Setup
This section will explain what is needed to set up an MD simulation with Gromacs, starting with peptide coordinates in a PDB file.
The figures throughout this tutorial give an overview of the current position in the molecular dynamics workflow. They will expand by clicking on them.
Introduction
It takes two ingredients for Gromacs to understand a molecular system: atom
coordinates and topology information. The topology file (typically ending in
*.top
) contains information on how many molecules of which kind a system contains,
of what kind their interactions are and the parameters that are used to
compute the energy and forces.
Gromacs can generate topologies for you.
To define a topology, a force field needs to be specified.

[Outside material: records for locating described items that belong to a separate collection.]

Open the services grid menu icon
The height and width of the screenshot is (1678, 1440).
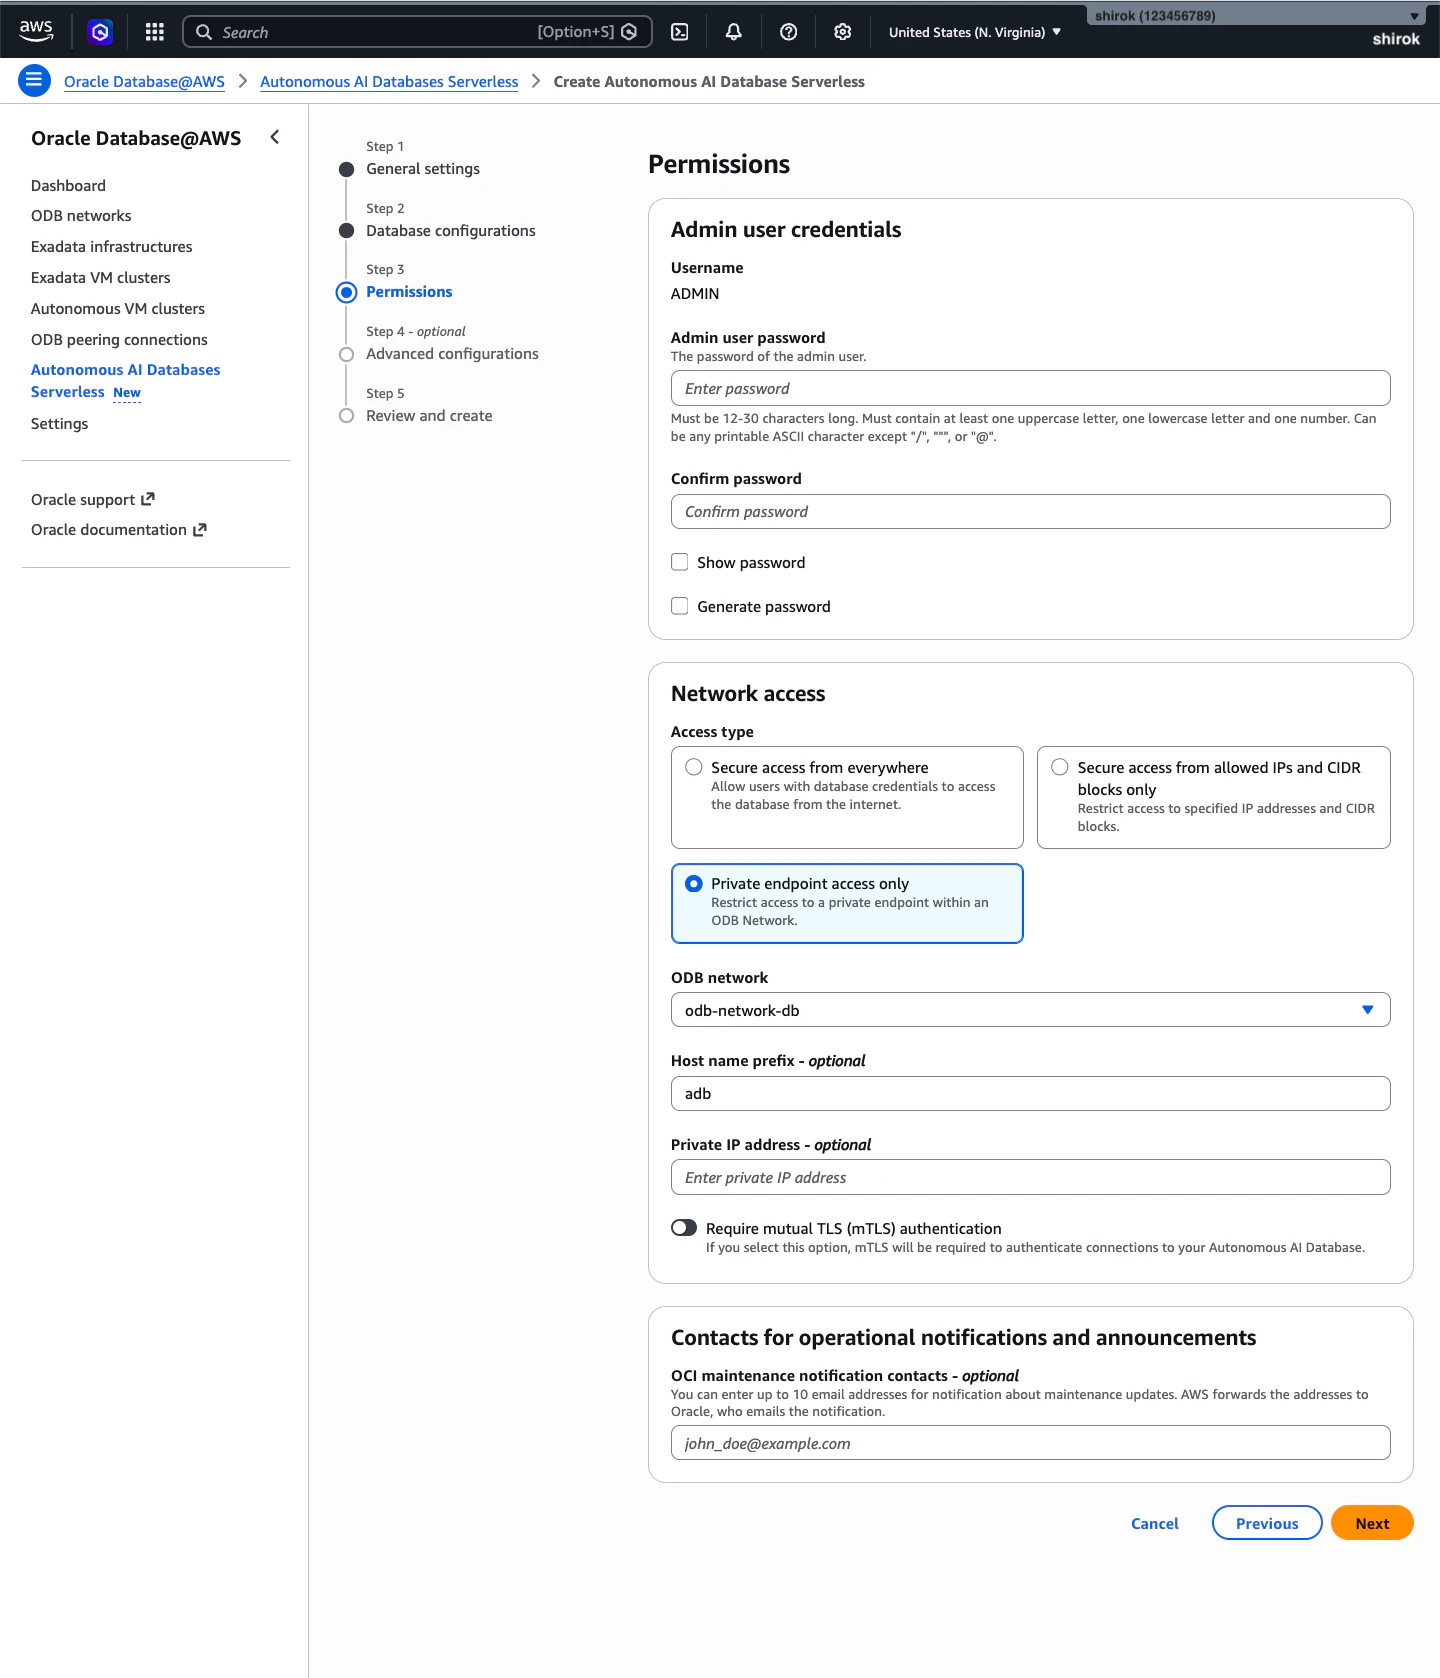tap(154, 32)
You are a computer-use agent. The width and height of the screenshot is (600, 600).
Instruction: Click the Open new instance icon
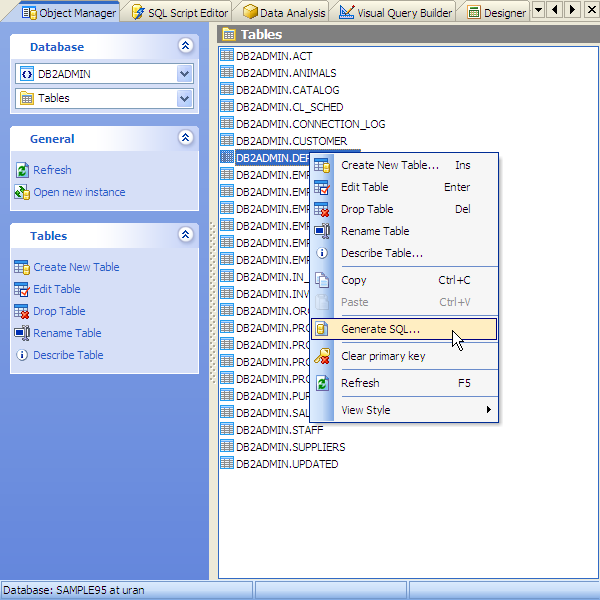click(22, 192)
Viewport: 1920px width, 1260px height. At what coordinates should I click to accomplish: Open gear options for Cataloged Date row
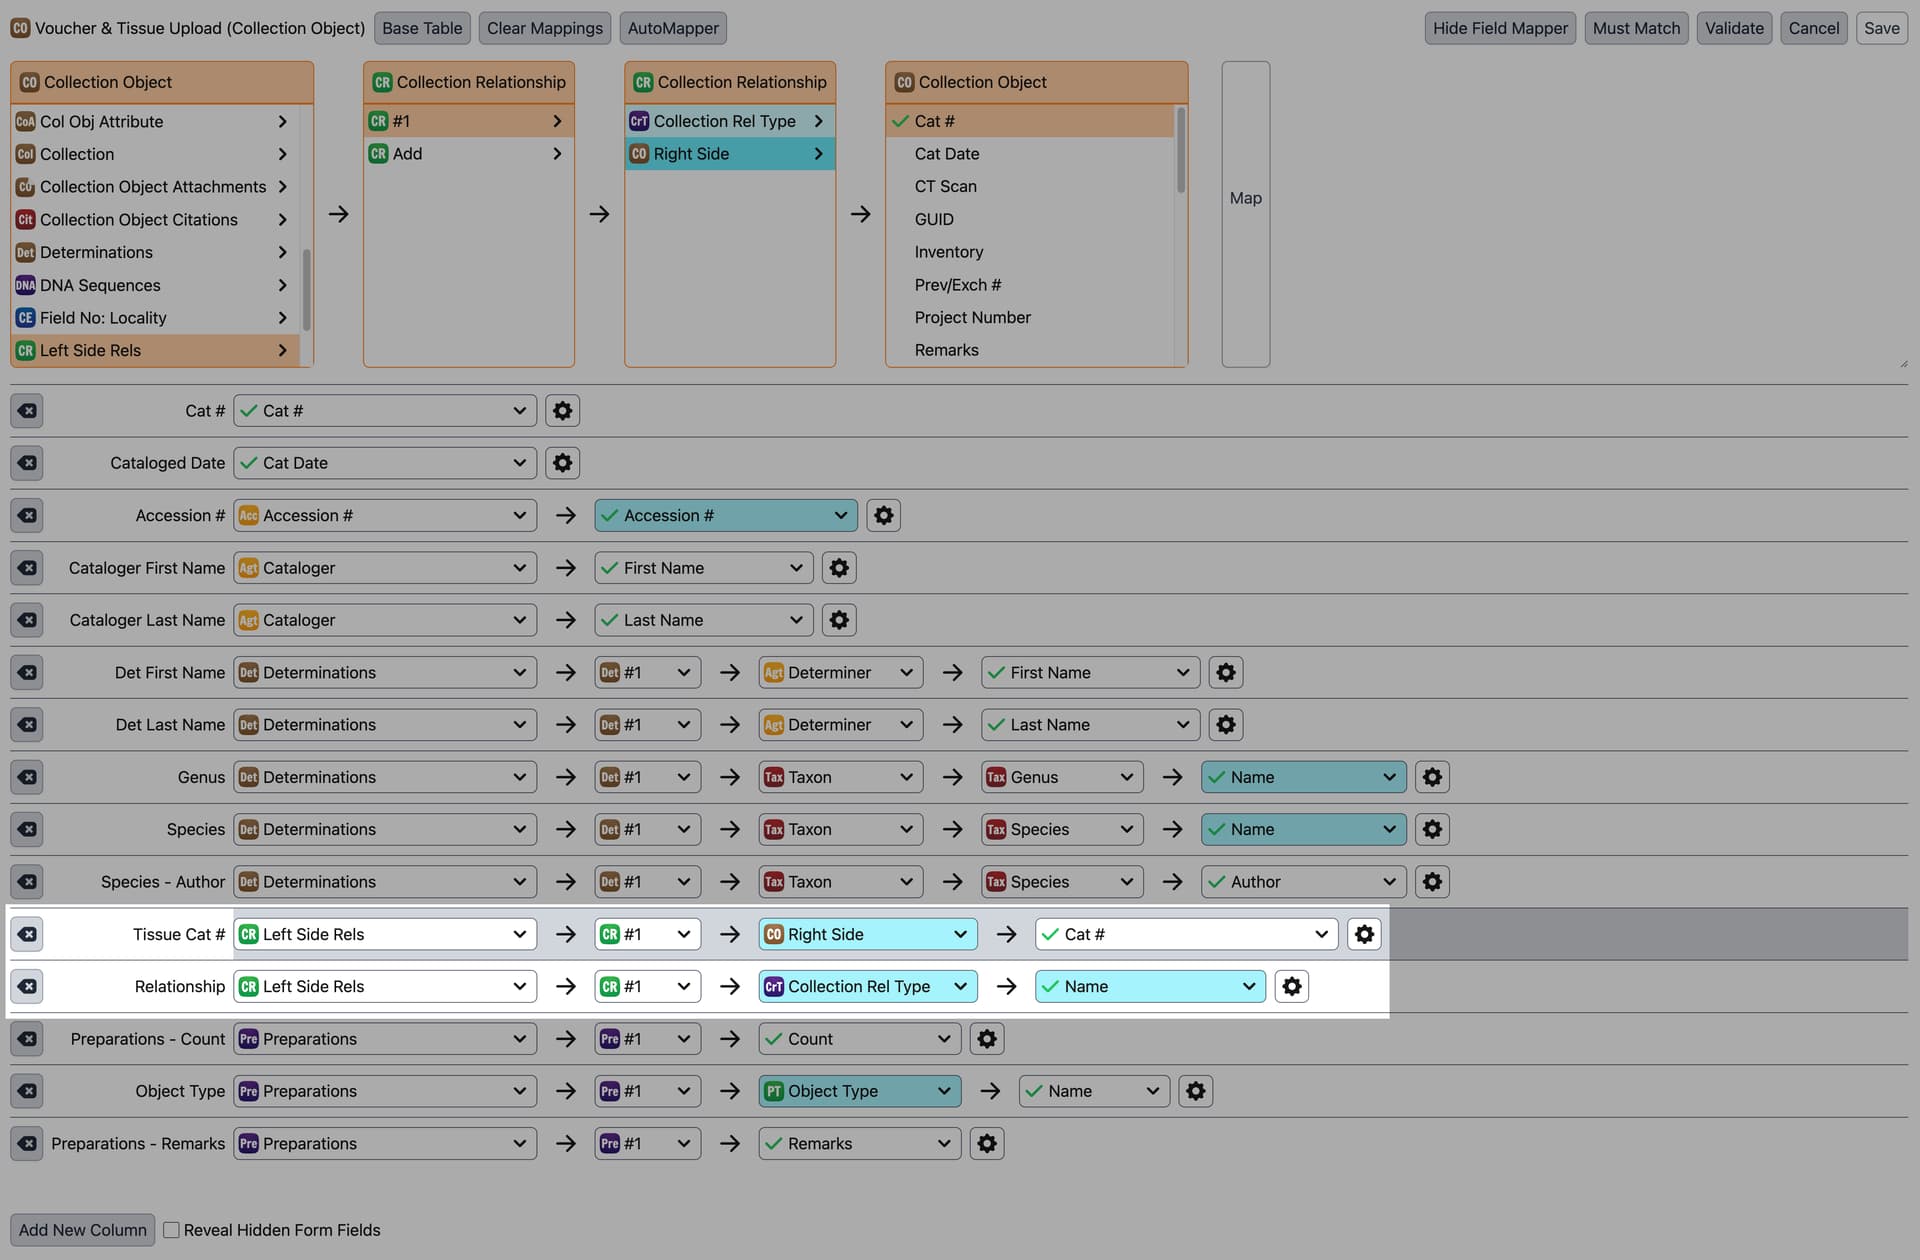click(562, 463)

A force field is a collection of well balanced parameters for the energy and force computation.
Several different families of force fields exist, differing in the way their parameters were derived. Within each familiy, often multiple versions exist, each of which includes corrections to the force field parameters, hopefully making the force field more accurate (within its domain of applicability). But newer versions do not necessarily perform better than their predecessors in all situations. Which force field is good for your purpose depends strongly on your system. For protein systems, the Amber and Charmm force fields are very often a good bet. If you are interested, you can have a look at this historical overview of force field evolution and a review of modern force fields. Protein force fields only contain parameters for standard amino acids, ions and sometimes for nucleic acids and some sugars. If your system contains ligands or unnatural amino acids you will need to find out how to parameterize molecules in accordance your specific choice of force field. In addition to the force field, a water model is also needed. Water is a tough molecule to simulate in classical MD simulations. This is due to the electronic structure of water that gives rise to complex interactions. Several different water models exist. A good overview of water models can be found on the web. It is usually a good idea to stick to a water model that is recommended for your choice of force field or a compatible one.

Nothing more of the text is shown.